» What is expected
What lines in the records below contain the string "icon"? Copy every one.

Screenshot grounding data
= = = =
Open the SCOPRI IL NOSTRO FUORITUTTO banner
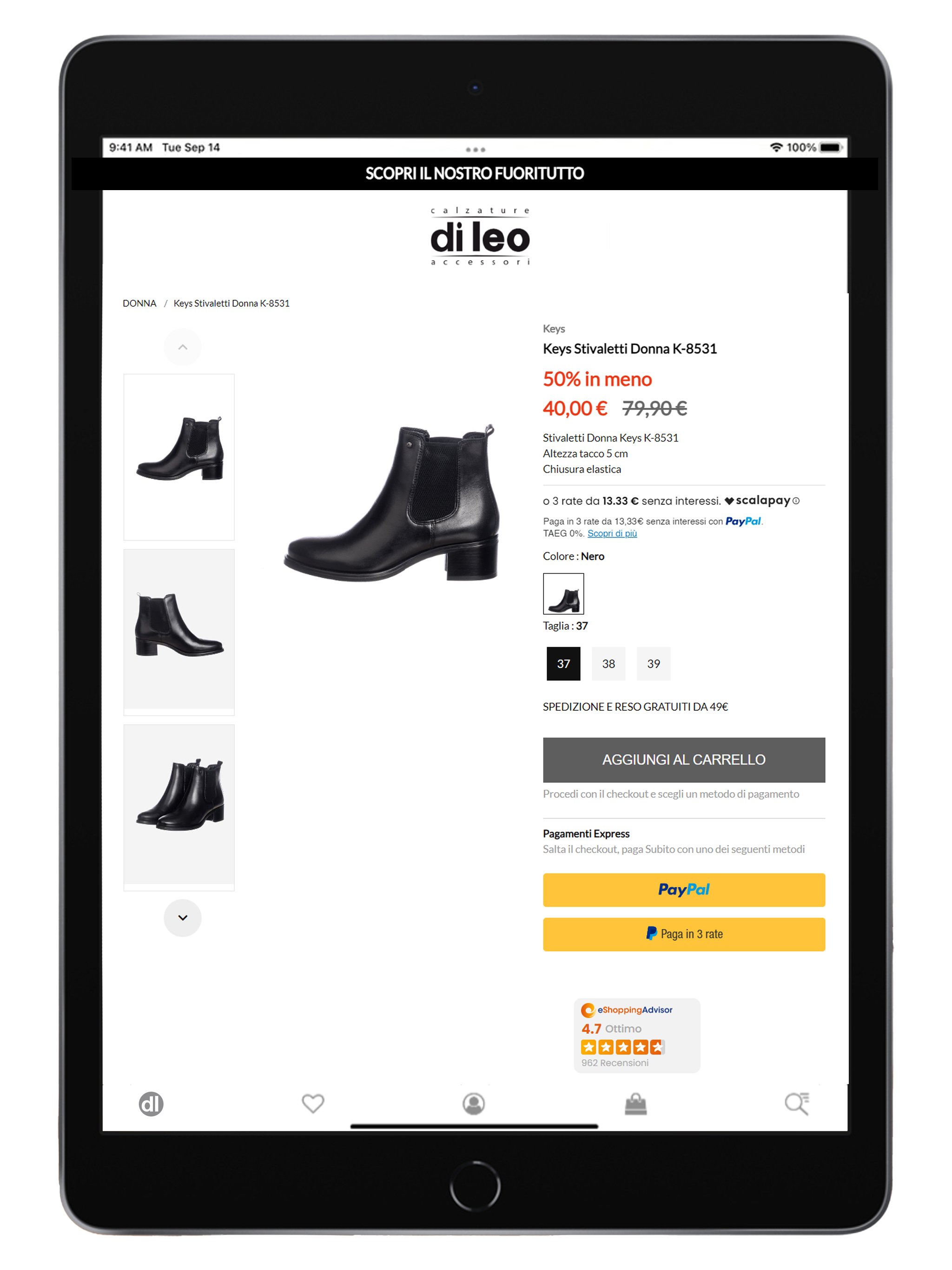 tap(475, 173)
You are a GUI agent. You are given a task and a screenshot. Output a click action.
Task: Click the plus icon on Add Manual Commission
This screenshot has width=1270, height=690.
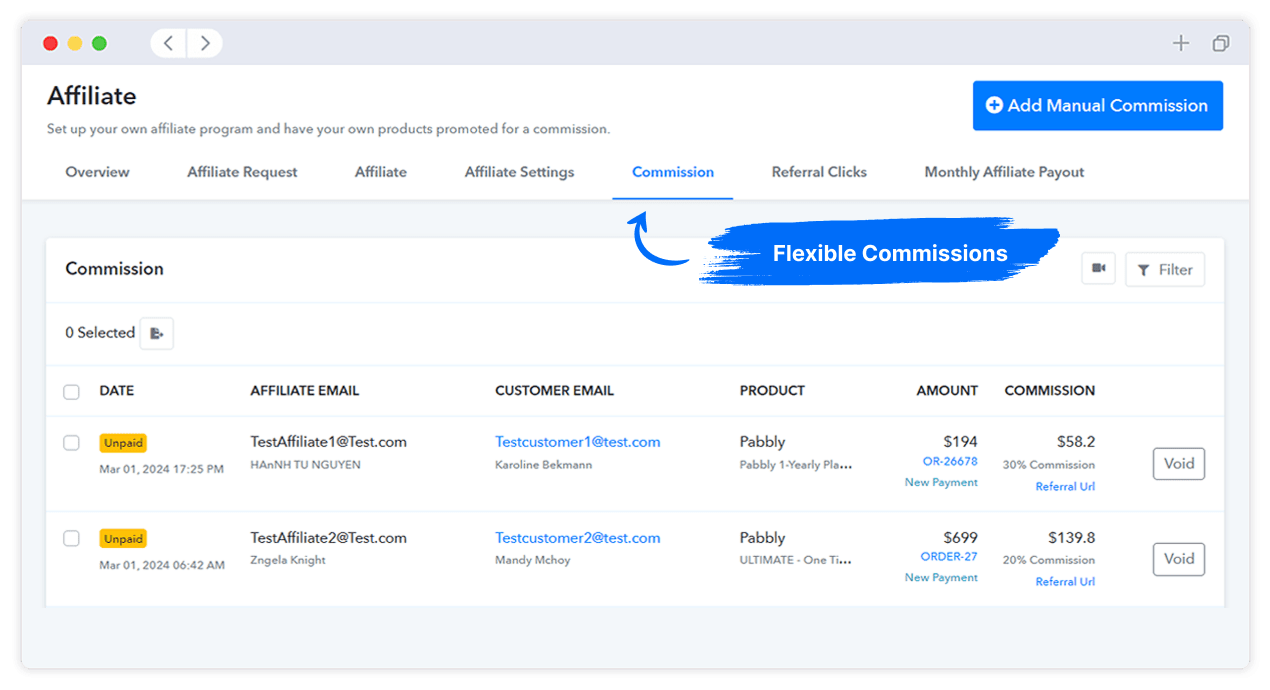[x=993, y=105]
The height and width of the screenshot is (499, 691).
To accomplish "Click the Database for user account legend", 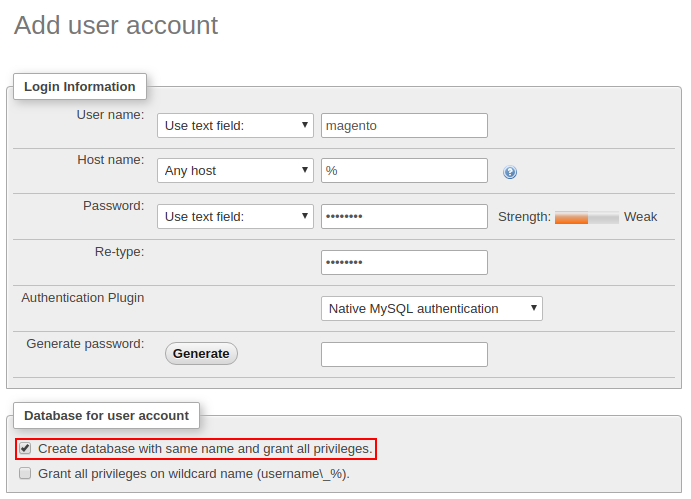I will coord(106,415).
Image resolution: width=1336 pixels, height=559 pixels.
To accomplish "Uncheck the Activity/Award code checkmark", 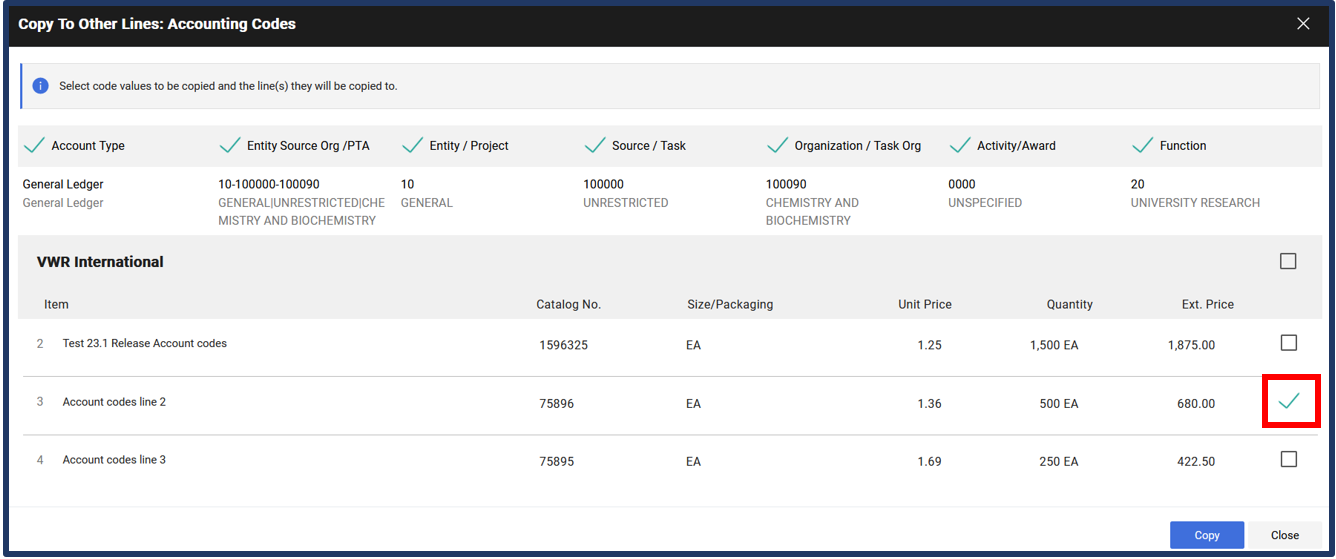I will 960,146.

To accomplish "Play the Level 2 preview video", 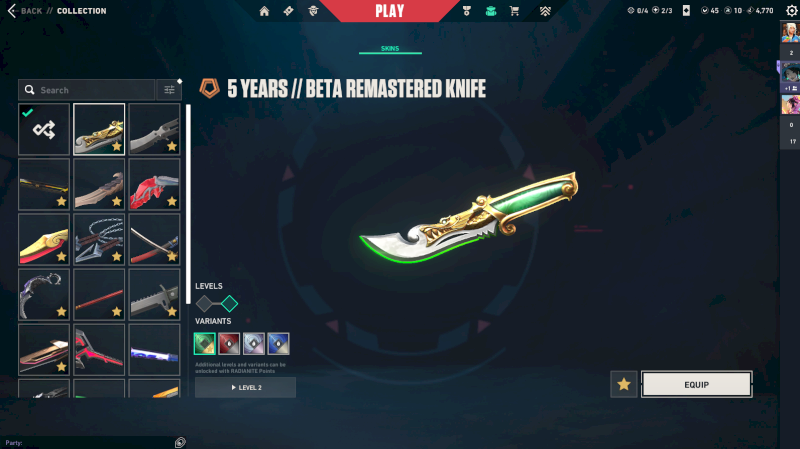I will (x=245, y=387).
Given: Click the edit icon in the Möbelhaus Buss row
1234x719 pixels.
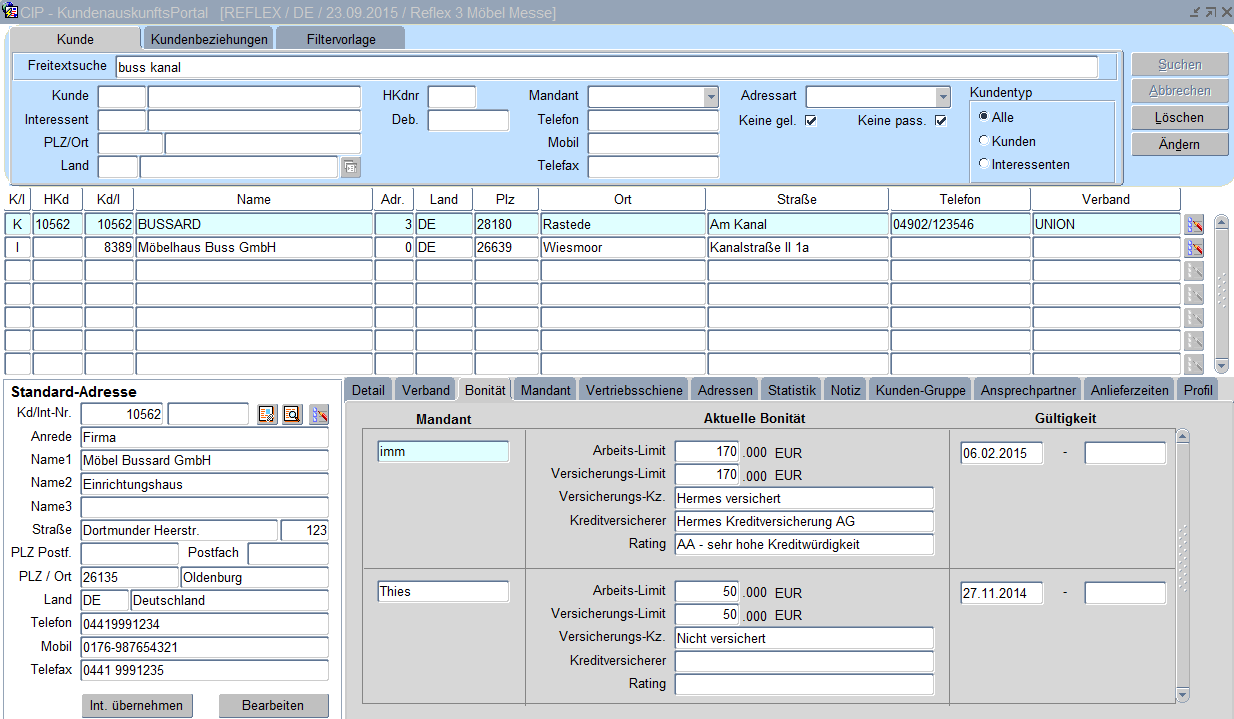Looking at the screenshot, I should point(1193,248).
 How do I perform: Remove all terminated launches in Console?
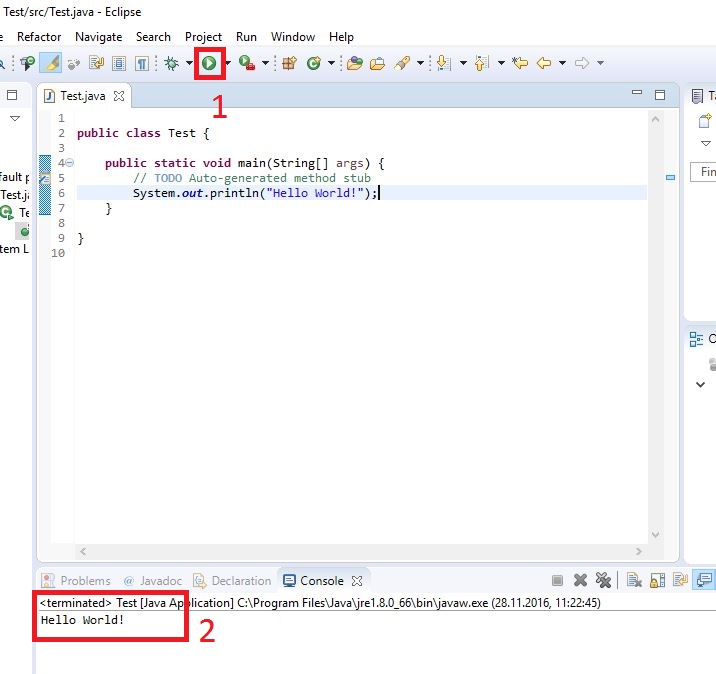tap(603, 580)
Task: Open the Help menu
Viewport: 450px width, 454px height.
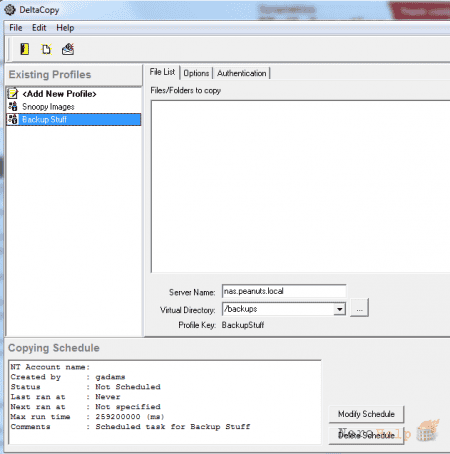Action: (x=65, y=28)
= = = =
» The answer
Task: Click the plus icon on Add Manual Commission
Given: Click the edit icon in the Möbelhaus Buss row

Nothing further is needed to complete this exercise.